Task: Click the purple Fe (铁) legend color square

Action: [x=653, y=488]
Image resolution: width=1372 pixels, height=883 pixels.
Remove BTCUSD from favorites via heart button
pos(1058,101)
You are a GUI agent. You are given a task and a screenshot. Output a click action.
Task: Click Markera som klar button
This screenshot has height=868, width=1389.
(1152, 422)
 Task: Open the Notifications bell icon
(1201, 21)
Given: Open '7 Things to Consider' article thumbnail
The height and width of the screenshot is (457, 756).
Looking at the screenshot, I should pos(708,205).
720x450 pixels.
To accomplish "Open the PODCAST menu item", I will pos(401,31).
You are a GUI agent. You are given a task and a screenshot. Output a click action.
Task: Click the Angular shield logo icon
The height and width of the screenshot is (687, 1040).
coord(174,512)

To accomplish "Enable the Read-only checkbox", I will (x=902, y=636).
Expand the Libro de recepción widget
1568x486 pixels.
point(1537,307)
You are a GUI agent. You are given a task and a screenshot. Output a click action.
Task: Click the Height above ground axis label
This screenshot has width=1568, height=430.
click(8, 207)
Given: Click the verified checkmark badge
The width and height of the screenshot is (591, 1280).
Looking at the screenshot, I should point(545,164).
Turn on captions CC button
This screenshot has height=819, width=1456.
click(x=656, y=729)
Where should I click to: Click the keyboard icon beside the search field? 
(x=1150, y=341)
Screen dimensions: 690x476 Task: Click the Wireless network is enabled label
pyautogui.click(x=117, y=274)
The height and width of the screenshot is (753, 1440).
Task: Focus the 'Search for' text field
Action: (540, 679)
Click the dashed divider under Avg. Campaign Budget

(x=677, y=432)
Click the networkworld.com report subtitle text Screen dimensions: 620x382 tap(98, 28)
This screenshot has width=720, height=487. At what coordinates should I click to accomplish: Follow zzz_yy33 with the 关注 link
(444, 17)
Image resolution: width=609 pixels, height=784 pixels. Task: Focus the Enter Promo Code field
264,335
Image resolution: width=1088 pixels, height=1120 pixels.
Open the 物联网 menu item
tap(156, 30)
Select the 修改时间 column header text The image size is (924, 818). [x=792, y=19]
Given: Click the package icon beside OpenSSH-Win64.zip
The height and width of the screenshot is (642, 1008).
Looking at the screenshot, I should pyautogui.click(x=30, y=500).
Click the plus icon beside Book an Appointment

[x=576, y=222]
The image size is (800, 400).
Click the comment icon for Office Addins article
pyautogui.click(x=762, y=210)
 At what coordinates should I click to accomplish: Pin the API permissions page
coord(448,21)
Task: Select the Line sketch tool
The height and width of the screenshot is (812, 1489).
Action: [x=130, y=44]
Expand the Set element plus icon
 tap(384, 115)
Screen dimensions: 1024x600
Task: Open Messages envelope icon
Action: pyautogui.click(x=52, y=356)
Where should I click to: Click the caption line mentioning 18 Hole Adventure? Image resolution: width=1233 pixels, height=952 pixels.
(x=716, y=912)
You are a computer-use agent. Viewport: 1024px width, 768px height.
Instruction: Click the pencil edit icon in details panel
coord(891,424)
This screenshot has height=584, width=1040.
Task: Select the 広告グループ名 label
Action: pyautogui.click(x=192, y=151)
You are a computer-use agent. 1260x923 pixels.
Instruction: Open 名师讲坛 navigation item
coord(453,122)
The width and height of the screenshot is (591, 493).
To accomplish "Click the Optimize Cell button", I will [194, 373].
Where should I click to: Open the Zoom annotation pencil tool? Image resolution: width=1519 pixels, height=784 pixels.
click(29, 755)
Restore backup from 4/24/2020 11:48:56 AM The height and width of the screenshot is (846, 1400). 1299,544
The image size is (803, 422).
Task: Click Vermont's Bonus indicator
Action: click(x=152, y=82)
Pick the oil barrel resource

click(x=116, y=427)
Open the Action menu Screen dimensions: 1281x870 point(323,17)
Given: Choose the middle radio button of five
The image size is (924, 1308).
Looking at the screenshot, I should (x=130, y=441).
──────────
**Work required**
Output the complete data verbatim.

**Answer box**
Task: Click the purple Fe (铁) legend color square

Action: [x=653, y=488]
Image resolution: width=1372 pixels, height=883 pixels.
Remove BTCUSD from favorites via heart button
pos(1058,101)
You are a GUI agent. You are given a task and a screenshot. Output a click action.
Task: Click Markera som klar button
This screenshot has height=868, width=1389.
(1152, 422)
 Task: Open the Notifications bell icon
(1201, 21)
Given: Open '7 Things to Consider' article thumbnail
The height and width of the screenshot is (457, 756).
Looking at the screenshot, I should pos(708,205).
720x450 pixels.
To accomplish "Open the PODCAST menu item", I will pos(401,31).
You are a GUI agent. You are given a task and a screenshot. Output a click action.
Task: Click the Angular shield logo icon
The height and width of the screenshot is (687, 1040).
coord(174,512)

To accomplish "Enable the Read-only checkbox", I will (x=902, y=636).
Expand the Libro de recepción widget
1568x486 pixels.
point(1537,307)
You are a GUI agent. You are given a task and a screenshot. Output a click action.
Task: Click the Height above ground axis label
This screenshot has width=1568, height=430.
click(8, 207)
Given: Click the verified checkmark badge
The width and height of the screenshot is (591, 1280).
Looking at the screenshot, I should point(545,164).
Turn on captions CC button
This screenshot has height=819, width=1456.
click(x=656, y=729)
Where should I click to: Click the keyboard icon beside the search field? 
(x=1150, y=341)
Screen dimensions: 690x476 Task: Click the Wireless network is enabled label
pyautogui.click(x=117, y=274)
The height and width of the screenshot is (753, 1440).
Task: Focus the 'Search for' text field
Action: (540, 679)
Click the dashed divider under Avg. Campaign Budget

(x=677, y=432)
Click the networkworld.com report subtitle text Screen dimensions: 620x382 tap(98, 28)
This screenshot has width=720, height=487. At what coordinates should I click to accomplish: Follow zzz_yy33 with the 关注 link
(444, 17)
Image resolution: width=609 pixels, height=784 pixels. Task: Focus the Enter Promo Code field
264,335
Image resolution: width=1088 pixels, height=1120 pixels.
Open the 物联网 menu item
tap(156, 30)
Select the 修改时间 column header text The image size is (924, 818). [x=792, y=19]
Given: Click the package icon beside OpenSSH-Win64.zip
The height and width of the screenshot is (642, 1008).
Looking at the screenshot, I should pyautogui.click(x=30, y=500).
Click the plus icon beside Book an Appointment

[x=576, y=222]
The image size is (800, 400).
Click the comment icon for Office Addins article
pyautogui.click(x=762, y=210)
 At what coordinates should I click to accomplish: Pin the API permissions page
coord(448,21)
Task: Select the Line sketch tool
The height and width of the screenshot is (812, 1489).
Action: [x=130, y=44]
Expand the Set element plus icon
 tap(384, 115)
Screen dimensions: 1024x600
Task: Open Messages envelope icon
Action: pyautogui.click(x=52, y=356)
Where should I click to: Click the caption line mentioning 18 Hole Adventure? Image resolution: width=1233 pixels, height=952 pixels.
(x=716, y=912)
You are a computer-use agent. Viewport: 1024px width, 768px height.
Instruction: Click the pencil edit icon in details panel
coord(891,424)
This screenshot has height=584, width=1040.
Task: Select the 広告グループ名 label
Action: pyautogui.click(x=192, y=151)
You are a computer-use agent. 1260x923 pixels.
Instruction: Open 名师讲坛 navigation item
coord(453,122)
The width and height of the screenshot is (591, 493).
To accomplish "Click the Optimize Cell button", I will [194, 373].
Where should I click to: Open the Zoom annotation pencil tool? Image resolution: width=1519 pixels, height=784 pixels.
click(29, 755)
Restore backup from 4/24/2020 11:48:56 AM The height and width of the screenshot is (846, 1400). 1299,544
The image size is (803, 422).
Task: Click Vermont's Bonus indicator
Action: click(x=152, y=82)
Pick the oil barrel resource

click(x=116, y=427)
Open the Action menu Screen dimensions: 1281x870 point(323,17)
Given: Choose the middle radio button of five
The image size is (924, 1308).
Looking at the screenshot, I should (x=130, y=441).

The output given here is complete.